Mais même si on change la législation, il faut aussi s’inscrire dans la réalité du terrain, car il y a encore beaucoup de méconnaissance.
Cela dit, je ne veux pas être le sénateur strictement identifié à l’enjeu LGBTQI, car il y a aussi d’autres enjeux sur lesquels on doit se prononcer comme sénateur.
Vous êtes originaire du Nouveau-Brunswick, une province qui, comme l’Ontario, a beaucoup fait parler d’elle pour les craintes suscitées en matière de droits des francophones. Comment avez-vous vécu l’élection de certains membres de l’Alliance des gens du Nouveau-Brunswick – un parti anti-bilinguisme – au parlement provincial?
Au Nouveau-Brunswick, être la seule province officiellement bilingue devrait être célébré. Pourtant, ça reste un enjeu et l’équilibre est difficile à trouver. Et même si j’accorde peu d’importance à ce parti [L’Alliance des gens du Nouveau-Brunswick], car c’est un groupe très minoritaire, c’est une voix citoyenne qu’il faut écouter.
Ça nous oblige à rester conscients et éveillés et nous montre qu’il y a encore beaucoup d’éducation à faire. Mais je suis optimiste quand je vois l’engagement de la jeune génération qui peut aider les organismes à se moderniser et à se mobiliser.
L’alliance avec les Anglo-Québécois du Quebec Community Groups Network (QCGN) signée par la Société de l’Acadie du Nouveau-Brunswick (SANB) et l’Assemblée de la francophonie de l’Ontario (AFO) est-elle une solution?
Il y a eu des critiques sur cette entente, car la réalité des deux communautés linguistiques minoritaires est différente.
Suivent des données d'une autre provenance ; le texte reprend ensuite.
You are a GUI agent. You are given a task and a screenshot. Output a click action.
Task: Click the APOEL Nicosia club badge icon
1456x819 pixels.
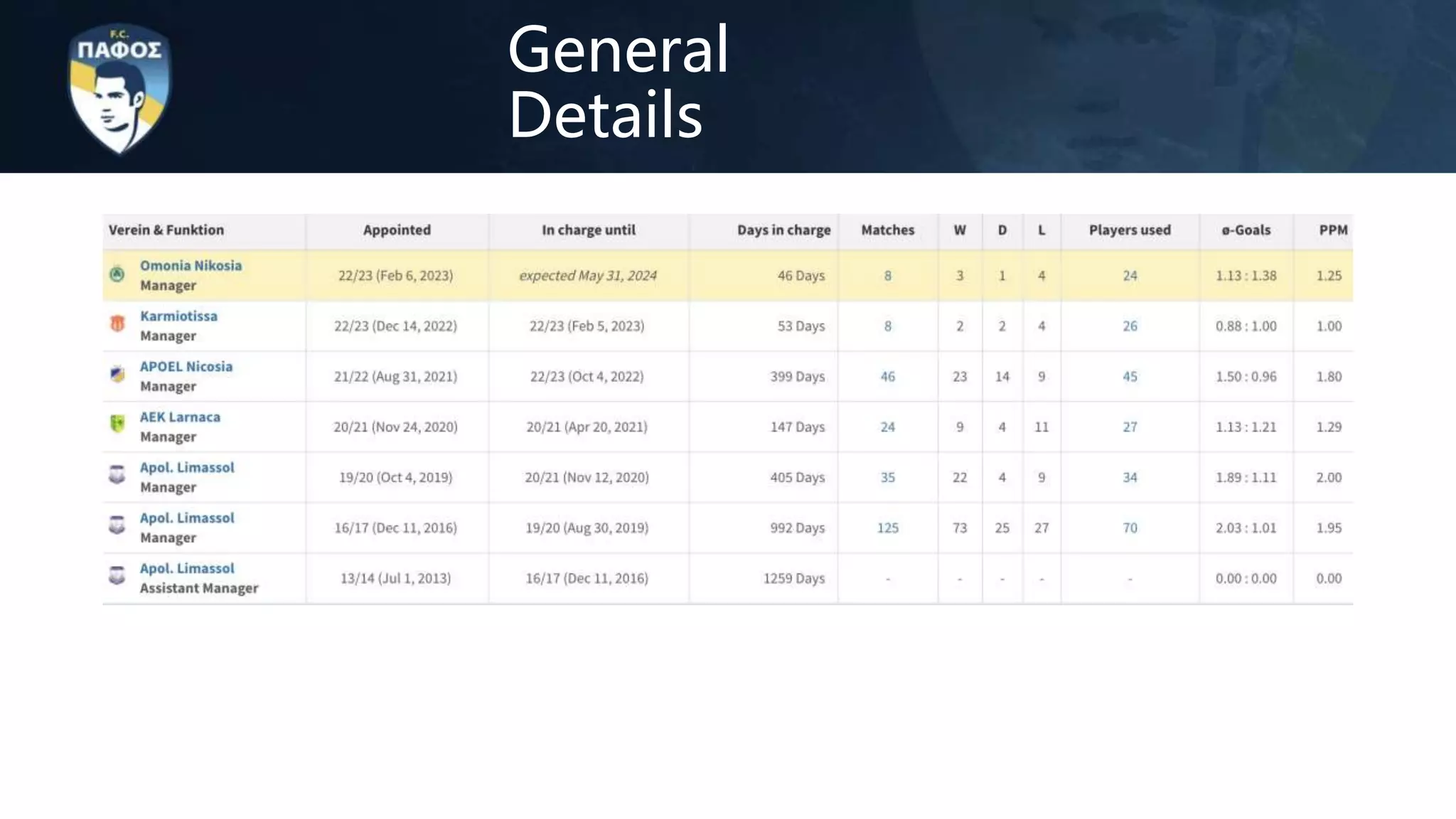(117, 375)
Après avoir étudié pendant deux ans la Loi sur les langues officielles, je comprends cette collaboration et la volonté de discuter sur des enjeux communs. J’appuie toute initiative qui vise à faire mieux connaître nos réalités et à collaborer. Quant à la forme de cette entente, j’avoue que je n’ai pas un point de vue précis et je ne pense pas que c’est à moi de juger. »
LES DATES-CLÉS DE RENÉ CORMIER
1956 : Naissance à Caraquet, au Nouveau-Brunswick
2003 : Élu président de la Fédération culturelle canadienne-française
2008 : Récipiendaire de l’Ordre des francophones d’Amérique
2010 : Devient directeur artistique de la biennale Zones Théâtrales du Centre national des arts du Canada
2015 : Devient président de la Société Nationale de l’Acadie
2016 : Nommé sénateur par le premier ministre Justin Trudeau
Chaque fin de semaine, ONFR rencontre un acteur des enjeux francophones ou politiques en Ontario et au Canada.